I am just looking for industry best practices because we are trying to get there. If that means cloning a site to an extra server, so be it.
So yes, you should have a second STAGE server. What I do is put my code into CVS on my dev box, and do regular commits as i go along. When I am ready to push a version to the "STAGE" server, I go through the files I want to STAGE and tag them STAGE:
cvs tag -F STAGE
Then I go to the STAGE server and do an update with the STAGE flag to get the STAGE version of files:
cvs up -r STAGE
This also sets the sticky tag to be "STAGE" on those files, so in the future, I can just leave the STAGE tag off when I do updates on my stage server:
cvs up
finally, when I've tested my code on the STAGE server, I roll it to the production server using rsync...
We have several developers working together so keeping a stable STAGE version up can get tricky. In that case, if I just have small changes to one or two files, I will just scp them individually over to the production server..

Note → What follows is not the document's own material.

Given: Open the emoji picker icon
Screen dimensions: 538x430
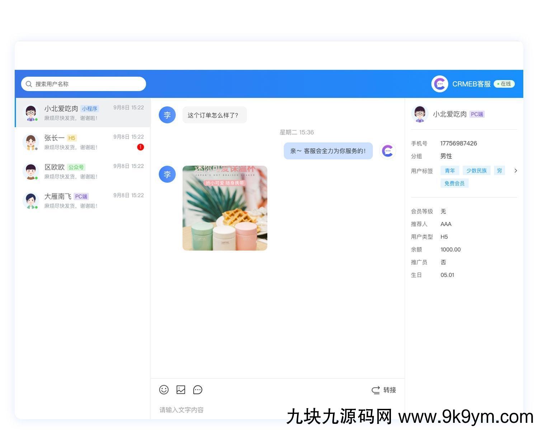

Finally, to ensure I know what is out on my production servers, after I send a file or files off to the production server, I tag all the files on my stage server as RELEASE, and also as RELEASE20090713 or whatever the current date is.. That way I have moving snapshots though time that I can get if needed. Note though, this doesn't update the sticky tag, so my regular old
cvs up
on the stage server still gets me the latest STAGE files.
Now in your case, as far as the hardcoded URL's goes... You already know.. bad bad bad... so fix them as you go... But you may be able to use apache URL rewriting to rewrite URL's on STAGE to talk to a custom TCP port.
If you have a smart network device like a cisco router, you can set it up to do PAT (port address translation) for your IP's. Port 80 can forward to your regular production webserver, and port 8080 can forward to your STAGE server (its port 80).. Then all you do is have apache do URL rewriting on your STAGE server and append 8080 to all the hostnames it sees. Now all your posts and links will go to the correct STAGE servers, and your apache configs can be exactly the same also.
Regarding the hard coded (or user-inputted) domain names: you could add the domains to your hosts file. That should solve your problems during development and preview. Your browser will retrieve the IP for www.mysite.com and find 127.0.0.1 or the IP of the preview site in the hosts file. The tricky part is that just by looking at the URL in the browser, you cannot determine whether you are looking at the production site or not. (The ShowIP addon for Firefox can help you here.)
Regarding CVS/SVN: I would really advice you to go for SVN. It's not harder to use than CSV but has some advantages (e.g. renaming is possible). For more information see e.g. this question.
As for the previewing in a sandbox, this is what we do: we do most of our development on trunk (or on a branch, but the rest of the process is almost the same). Once we are ready to show it to the customer, we create a tag. This tag is used to update the preview server. If the customer isn't satisfied, we develop some more on trunk (or the branch), create a new tag, update preview with the tag, etc. Once the customer is happy we use the exact same tag running on preview to also update the production server. This way we can be sure that the preview and production server have the same code base.